* begin *

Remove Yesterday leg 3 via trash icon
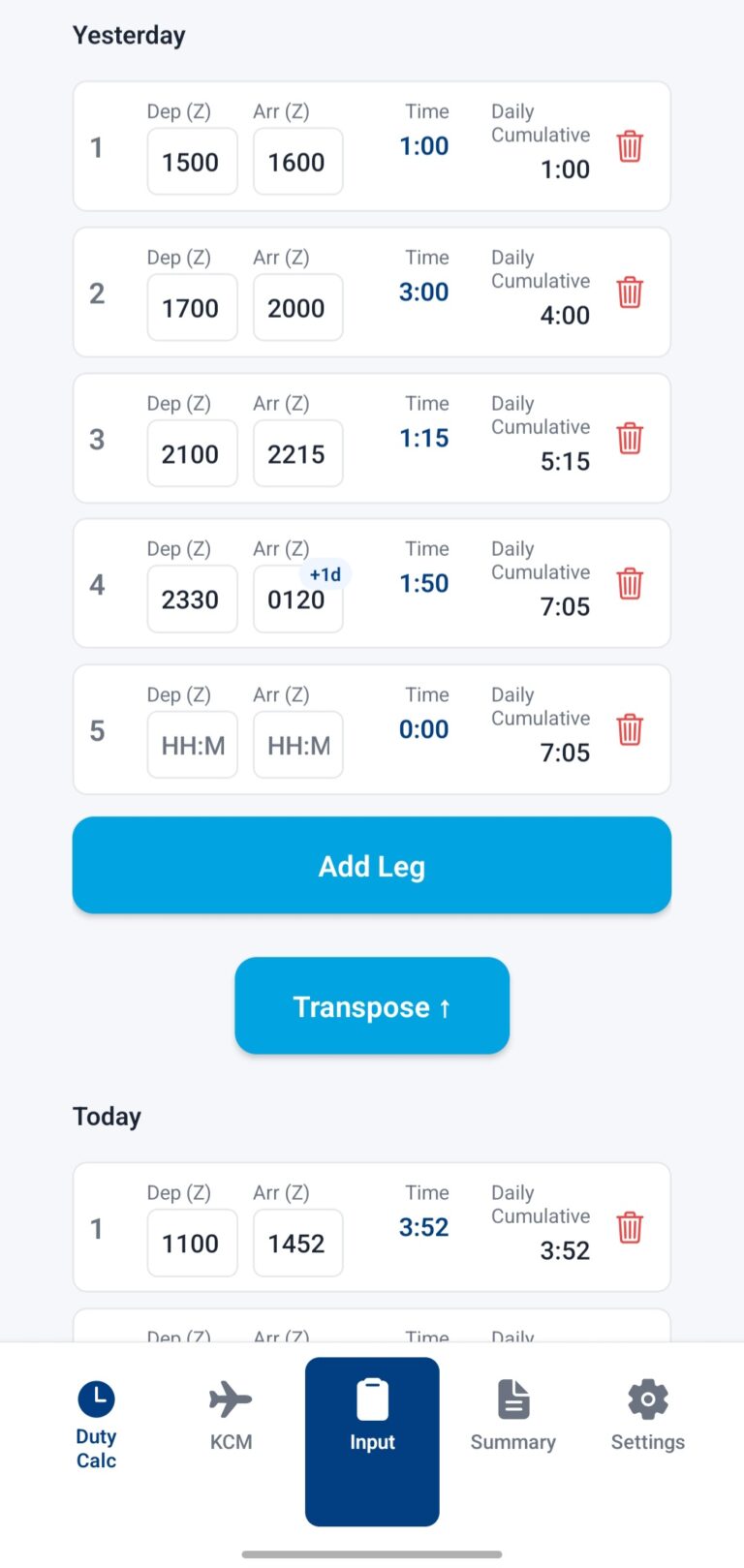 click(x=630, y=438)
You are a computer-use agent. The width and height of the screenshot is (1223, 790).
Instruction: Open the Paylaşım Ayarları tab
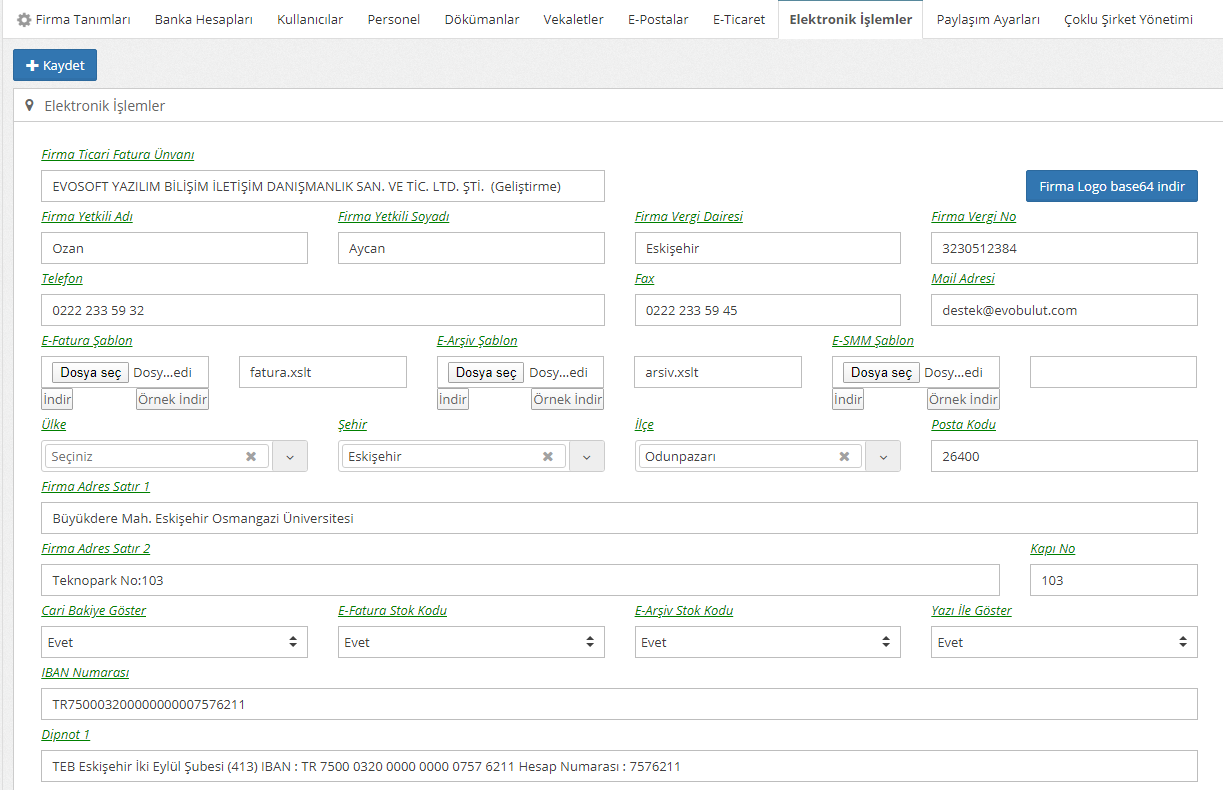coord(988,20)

* end *

# Exercise description
Retype each of the items above line for line, omitting the pictures.

# Reply
Remove Yesterday leg 3 via trash icon
 click(x=630, y=438)
You are a computer-use agent. The width and height of the screenshot is (1223, 790).
Instruction: Open the Paylaşım Ayarları tab
coord(988,20)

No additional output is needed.